Irene Tsatsos is the director of exhibition programs and chief curator at the Armory Center for the Arts in Pasadena.

Sandra de la Loza’s current beautiful photographic exhibition “Mi Casa Es Su Casa” seems highly prescient. How did it come about, and how do you feel it ties into these anxious times politically and in terms of immigration?

I knew about that body of work from the early 2000s. It’s almost 20 years old, and it remains as relevant as when it was first made. I love the figures that are effaced, yet filled in with images and textures that are tangible, that exist physically in the community. The work evokes immigrant experiences and their legacies that are personally familiar, with struggles around identity, with wanting to retain and cultivate aspects of one’s cultural heritage, and at the same time, feeling an urgent desire to integrate into dominant culture, and the tensions and traumas that can arise from that conflict.
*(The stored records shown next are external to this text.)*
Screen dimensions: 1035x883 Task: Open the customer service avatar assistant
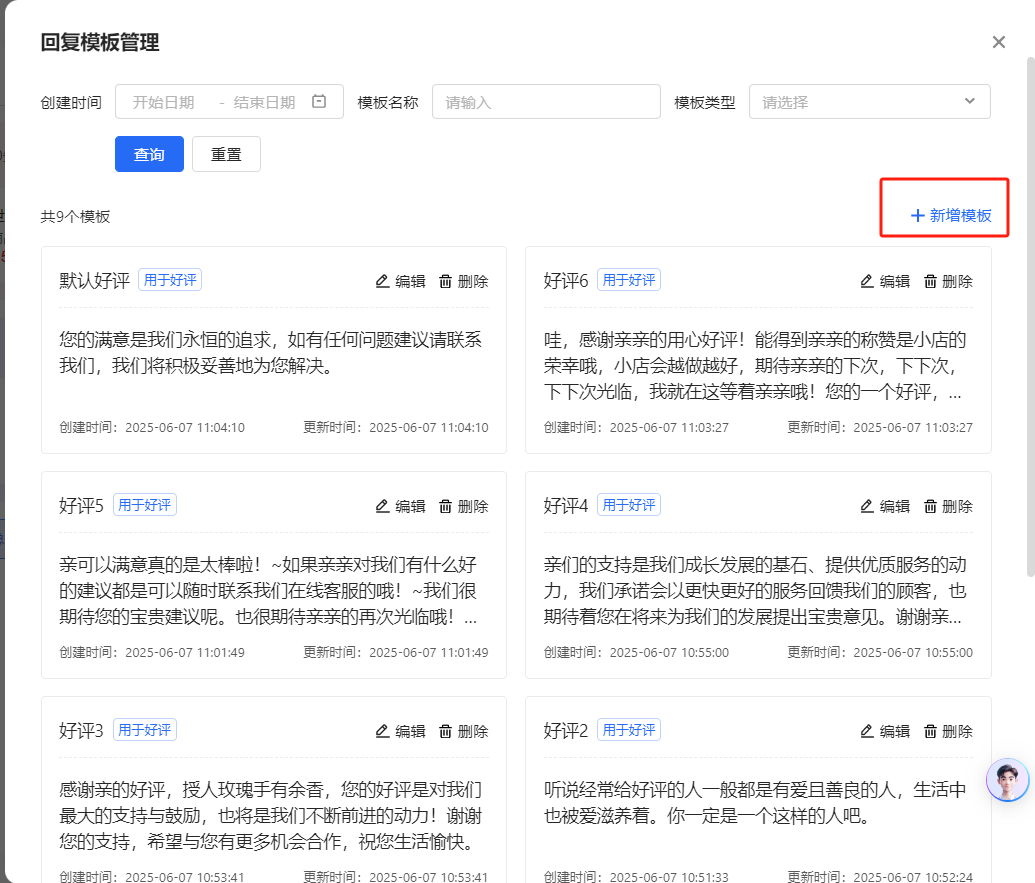[x=1006, y=780]
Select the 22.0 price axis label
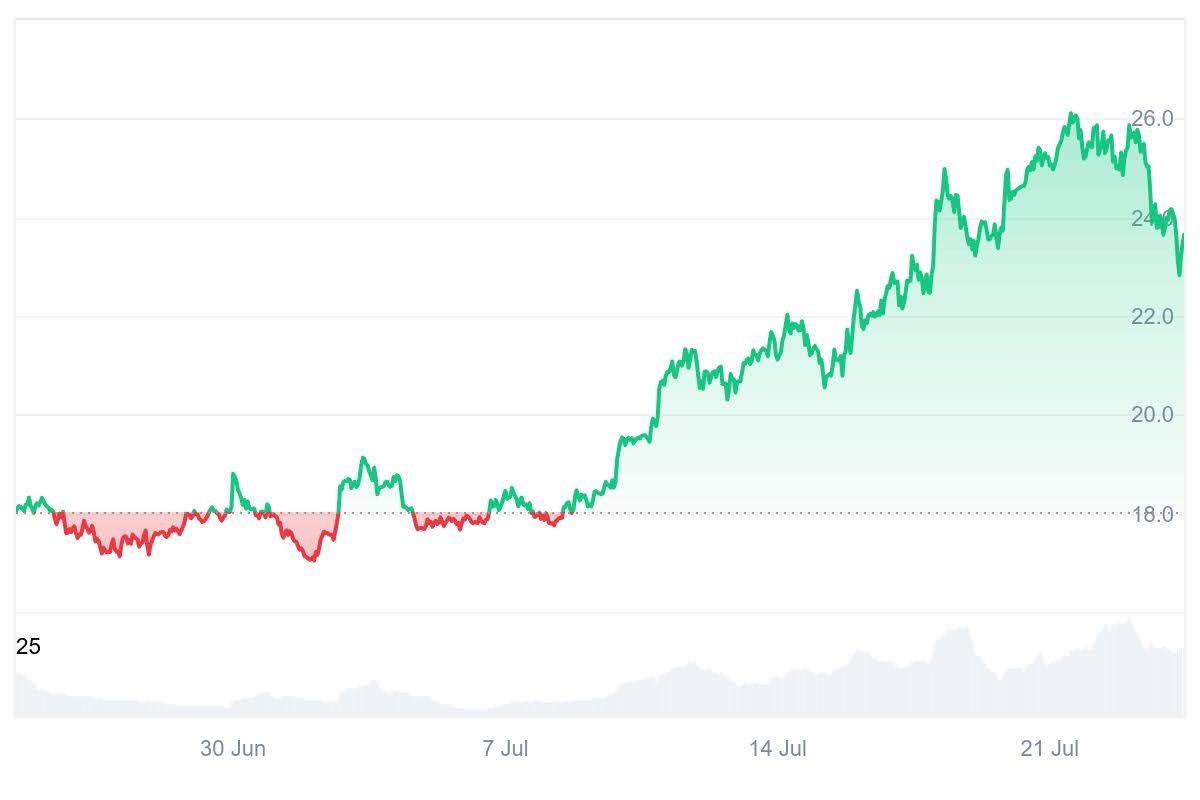The width and height of the screenshot is (1200, 800). (1152, 317)
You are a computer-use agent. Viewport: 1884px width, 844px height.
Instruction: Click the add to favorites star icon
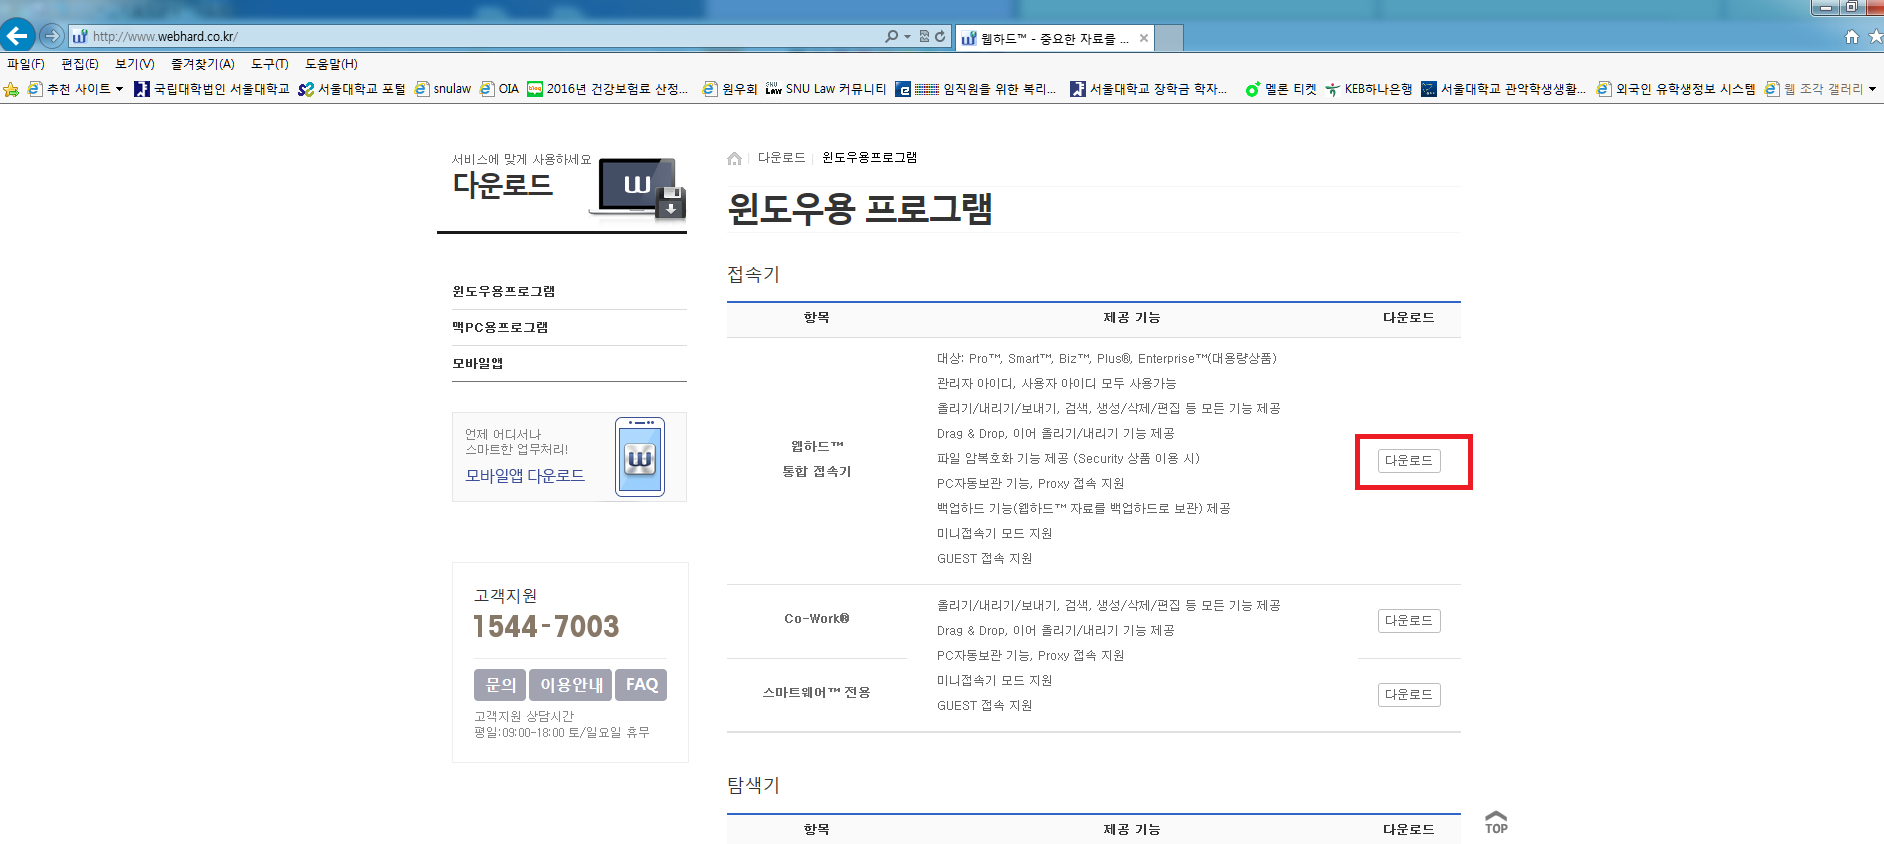(12, 90)
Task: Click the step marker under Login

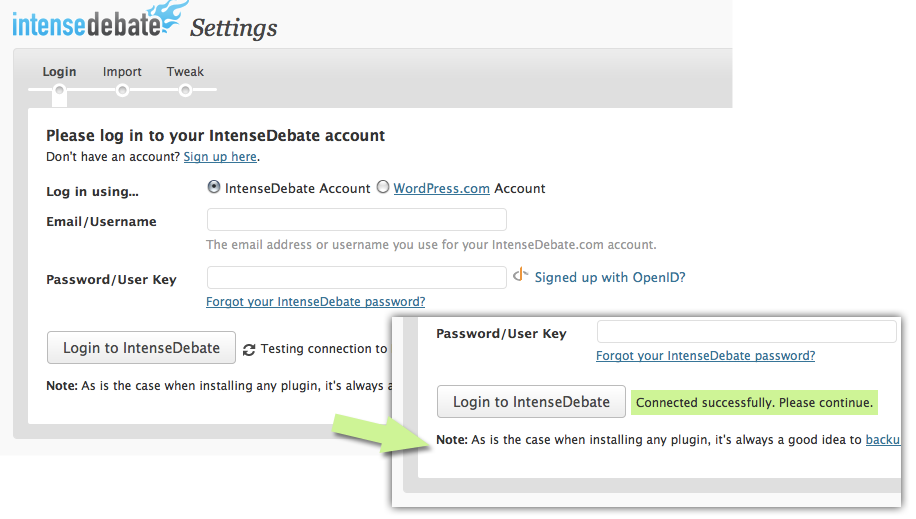Action: 60,91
Sandra de la Loza: Mi Casa Es Su Casa.


You’re also exhibiting innovative and under-recognized artist Sara Kathryn Arledge. Do you feel that this exhibition also really fits the current zeitgeist in terms of the growing strength of women in the arts, and hopefully, politics?

This exhibition has been in the works for more than five years, so it’s not a response to specific conversations of the day, such as #MeToo. That said, it certainly resonates—and of course the timing is always right for a conversation about feminism. Arledge can be seen as a feminist icon, an artist who advocated for herself, mentored others, and was deeply devoted to producing her work despite many adversities, to keep herself intact. She was active from the 1930s through the 1980s, and she addressed issues of gender, gender representation and the contradictions of cultural inequities in her films, her works on paper and her writing—before these subjects were overt in contemporary art discourses. 
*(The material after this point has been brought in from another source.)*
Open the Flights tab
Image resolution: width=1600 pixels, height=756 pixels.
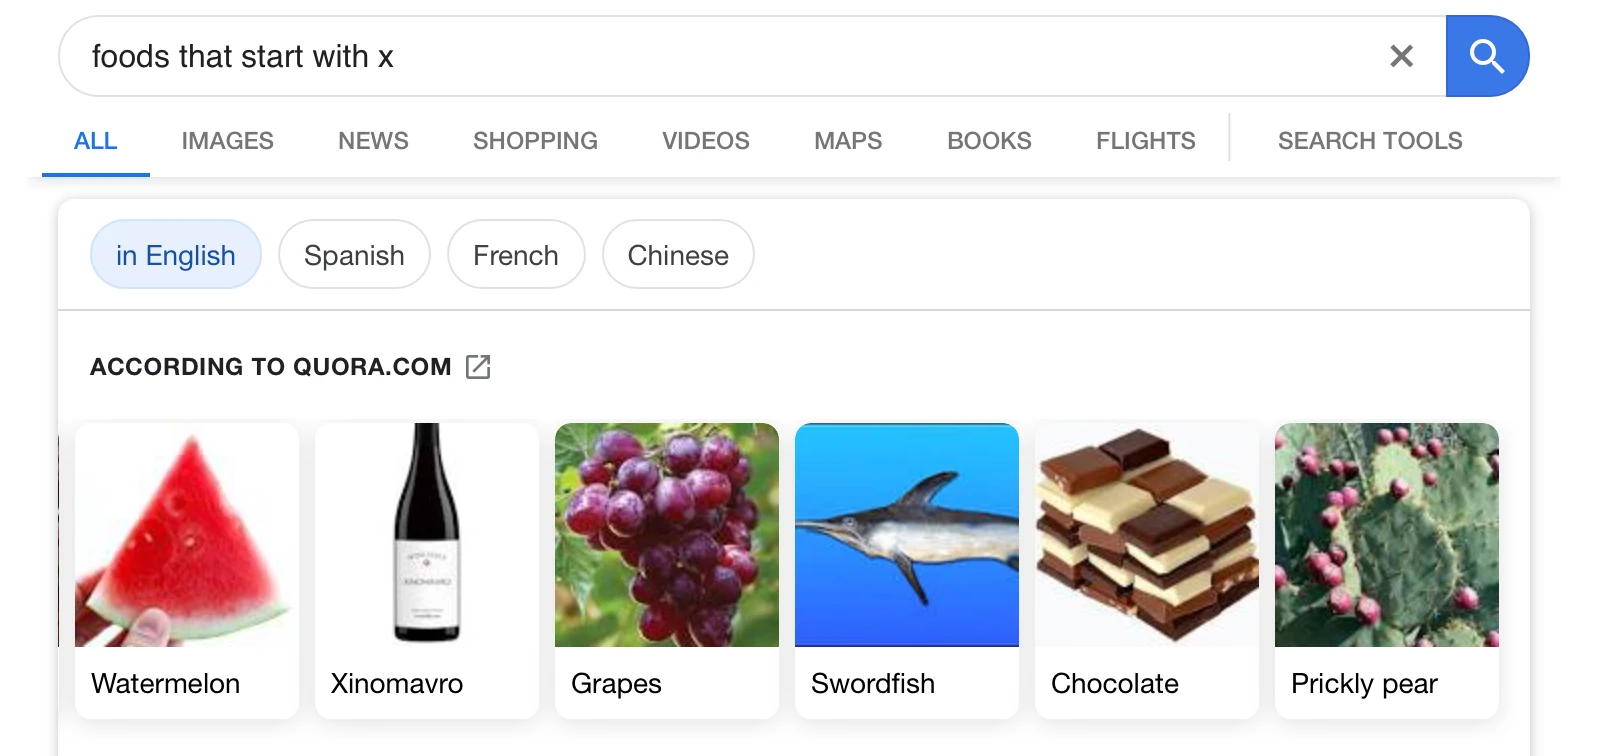[x=1145, y=141]
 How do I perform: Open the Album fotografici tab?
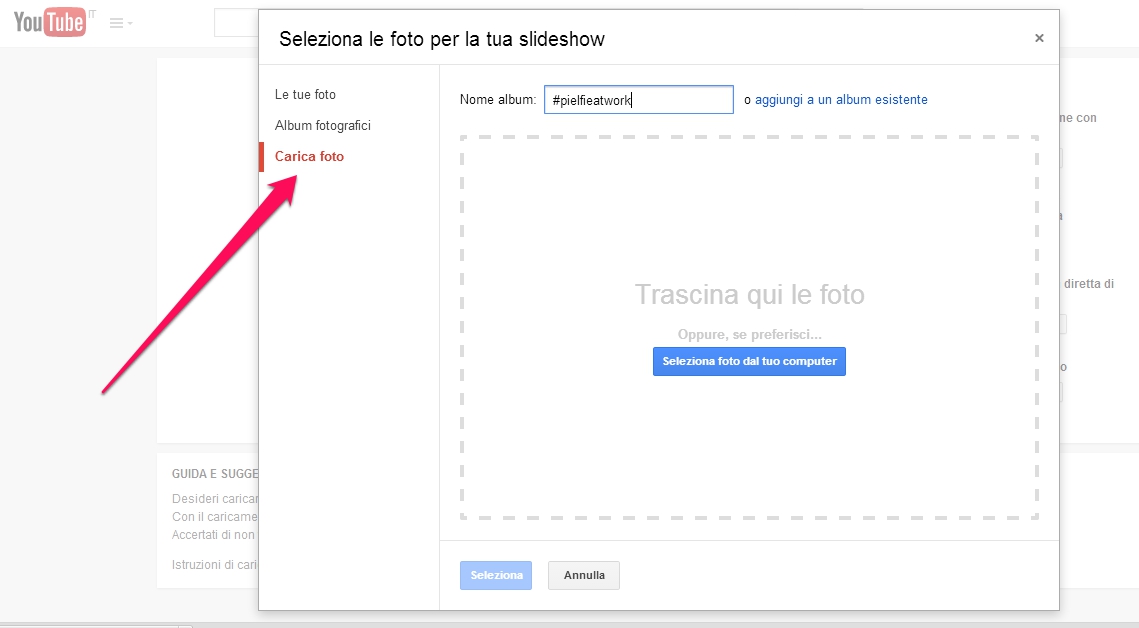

Sara Kathryn Arledge: Serene for the Moment.

You’ll also be showcasing the MexiCali Biennial’s “Calafia Manifesting the Terrestrial Paradise” upcoming border interventions and exhibitions in collaboration with the Armory Center for the Arts. How do you feel the Biennial is helping to focus attention on the region and support it?

There’s a lot of things I like about the MexiCali Biennial—its history, and roots as artist projects. And I am very drawn to the complicated myth of Califia as a way to dig into some of today’s conditions. I know the organizing artists and curators, I’ve worked with them, and I admire their process, rigor and commitment to their practices and visions.

Artwork by Luis Alonso Sanchez from the MexiCali Biennial 2018.

What are your plans for the coming year for exhibitions and beyond?

At the moment, I’m particularly excited about an upcoming exhibition with Tanya Aguiñiga, an artist and activist who uses traditional weaving techniques to make art, and cultivate intimate, interpersonal exchanges. I’ve invited her to use the trusses of the Armory’s 30-feet bow-truss ceilings as a loom, so there will be a giant new site-responsive work produced collaboratively with members of her team and the Armory community. We’ll also include documentation and ephemera from Tanya’s project AMBOS, or Art Made Between Opposite Sides, which involved artistic interventions on both sides of the entire length of the U.S./Mexico Border, conducted while traveling in a van from Tijuana and San Diego to Matamoros, Mexico and Brownsville, Texas.